### TASK BRIEF
Reproduce verbatim every line of the records from the line containing "is (1360, 768)." through the end of the records, both ends included. Omit the pictures from the output.

### DATA RECORDS
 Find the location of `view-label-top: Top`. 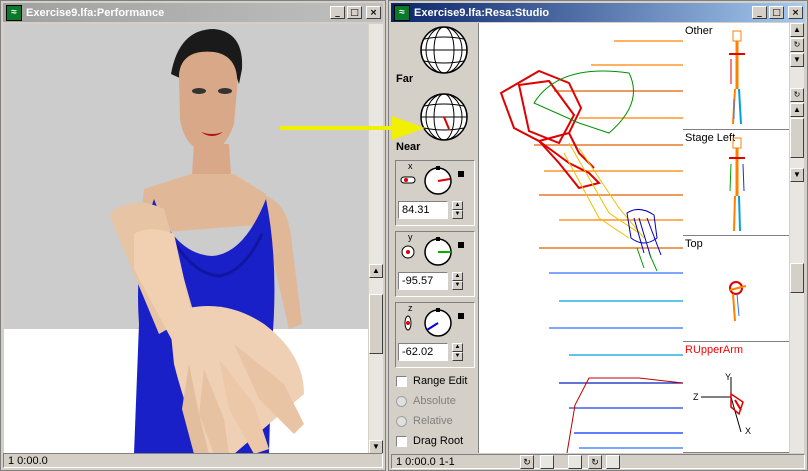

view-label-top: Top is located at coordinates (694, 244).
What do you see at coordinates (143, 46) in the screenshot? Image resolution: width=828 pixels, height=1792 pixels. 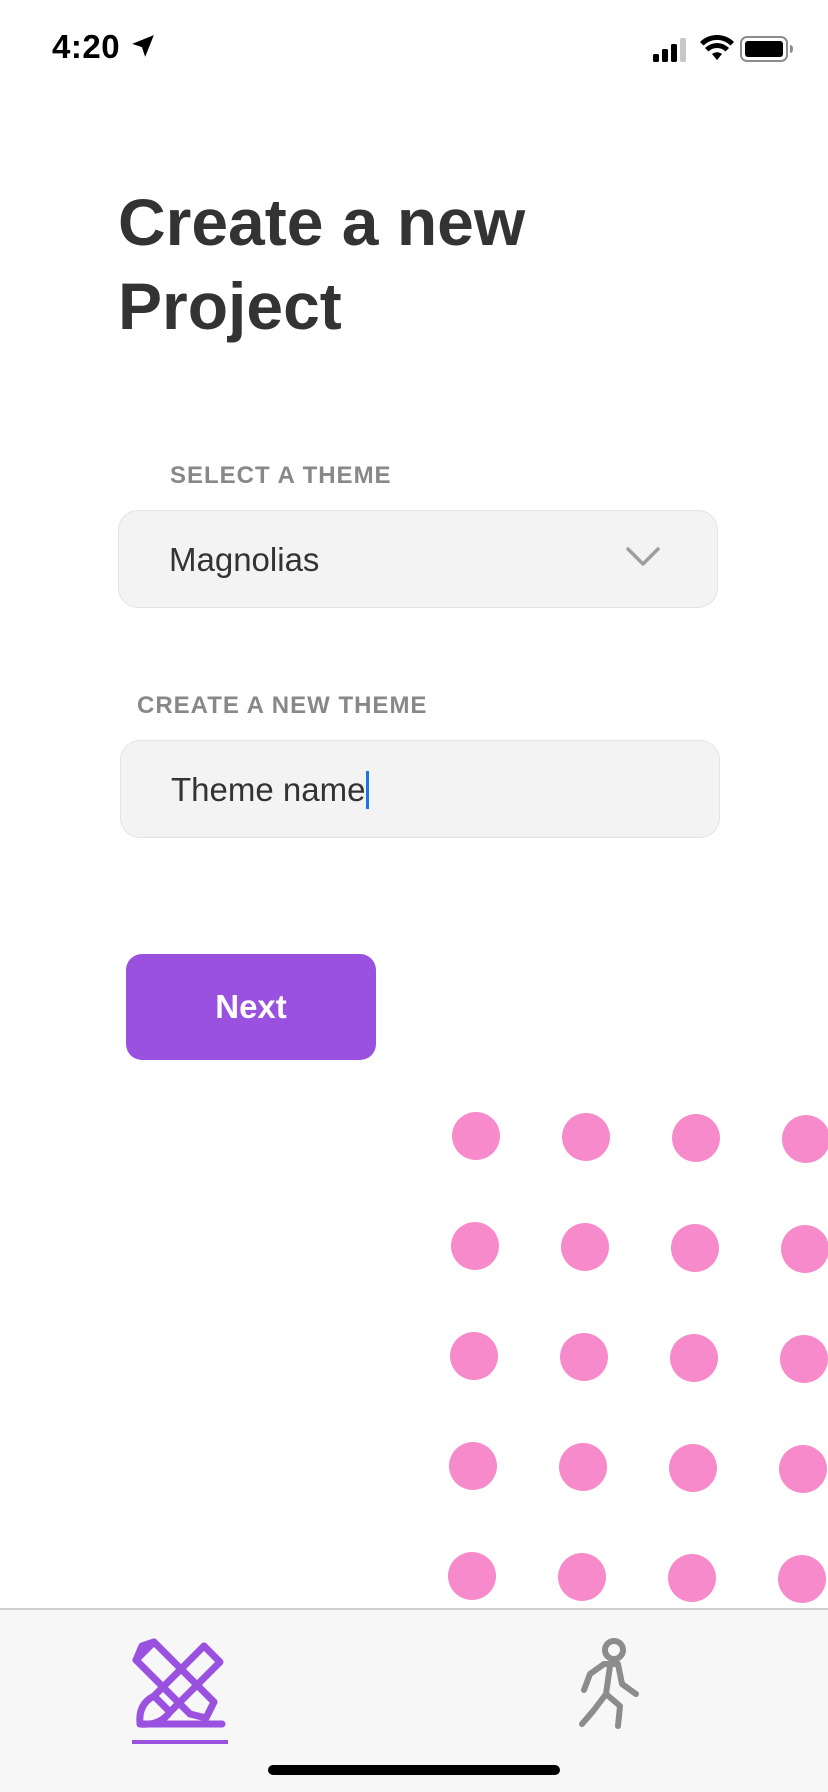 I see `location-arrow-icon` at bounding box center [143, 46].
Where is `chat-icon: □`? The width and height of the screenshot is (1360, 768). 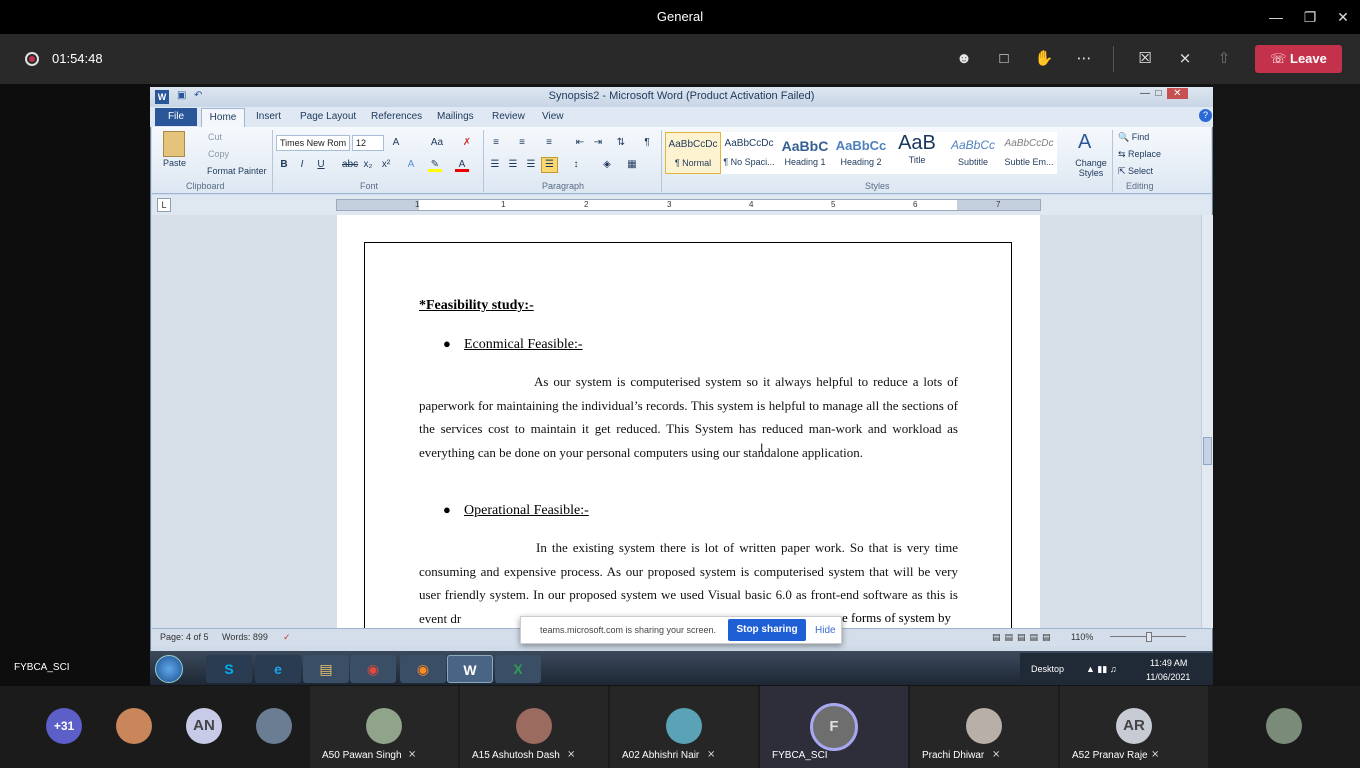
chat-icon: □ is located at coordinates (1004, 59).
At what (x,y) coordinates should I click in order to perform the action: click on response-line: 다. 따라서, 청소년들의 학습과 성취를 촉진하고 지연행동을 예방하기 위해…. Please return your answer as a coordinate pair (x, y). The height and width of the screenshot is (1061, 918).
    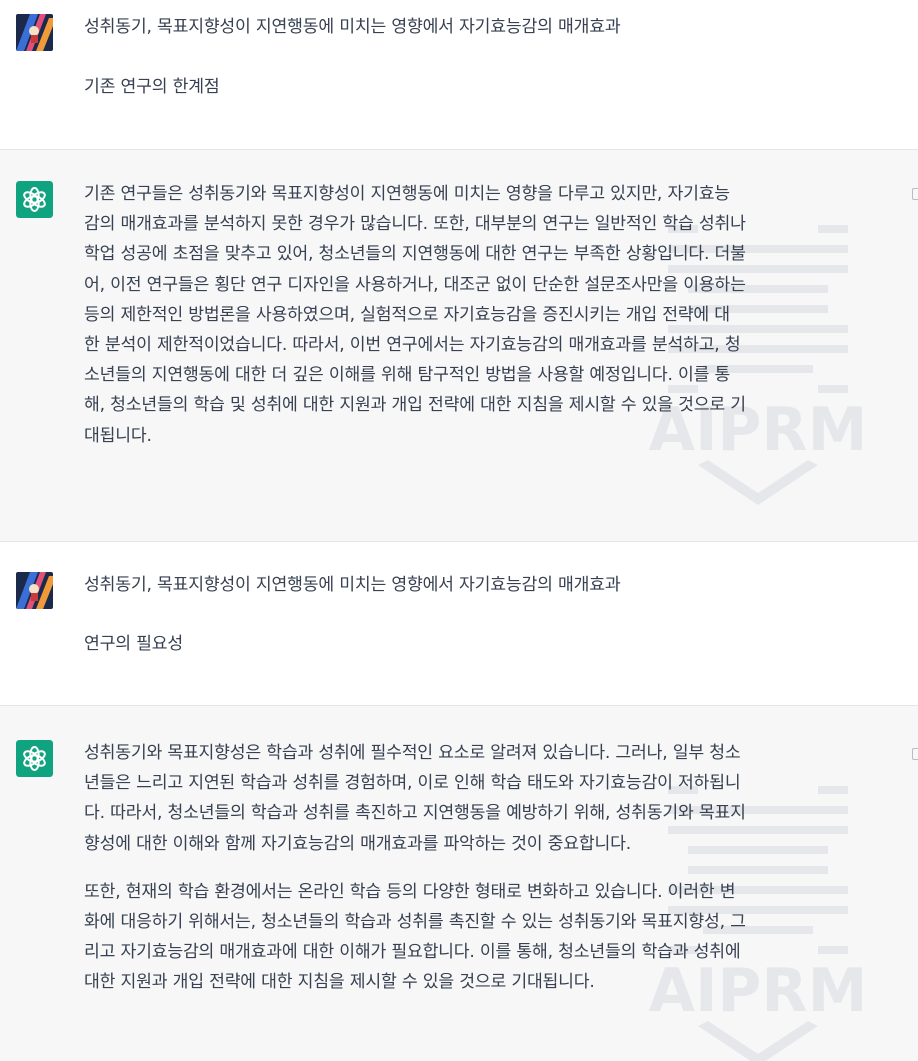
    Looking at the image, I should click on (415, 814).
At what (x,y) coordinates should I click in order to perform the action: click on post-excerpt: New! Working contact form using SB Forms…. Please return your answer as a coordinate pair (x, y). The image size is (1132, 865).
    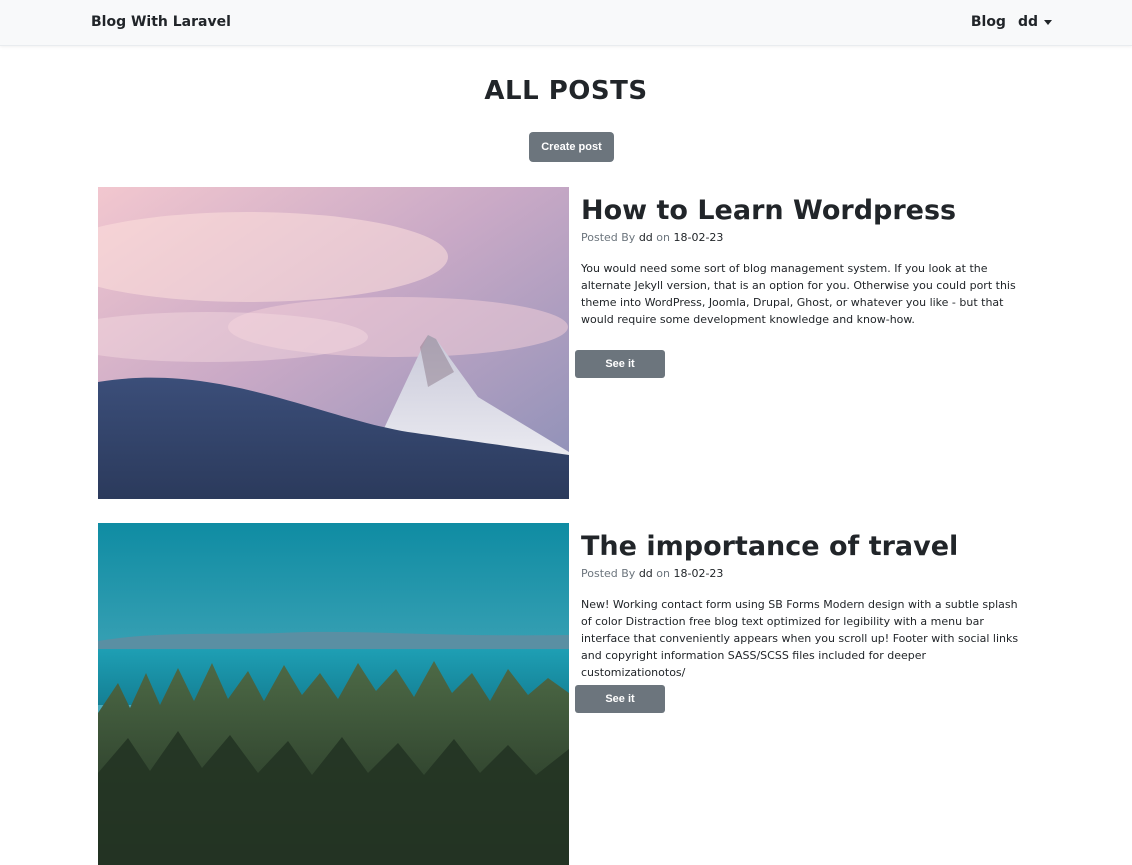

### RESULT OF THIS EXERCISE
Where is `chat-icon: □`? The width and height of the screenshot is (1360, 768). 
chat-icon: □ is located at coordinates (1004, 59).
At what (x,y) coordinates should I click in order to perform the action: click on response-line: 다. 따라서, 청소년들의 학습과 성취를 촉진하고 지연행동을 예방하기 위해…. Please return your answer as a coordinate pair (x, y). The height and width of the screenshot is (1061, 918).
    Looking at the image, I should click on (415, 814).
At what (x,y) coordinates should I click in order to perform the action: click on post-excerpt: New! Working contact form using SB Forms…. Please return your answer as a coordinate pair (x, y). The image size is (1132, 865).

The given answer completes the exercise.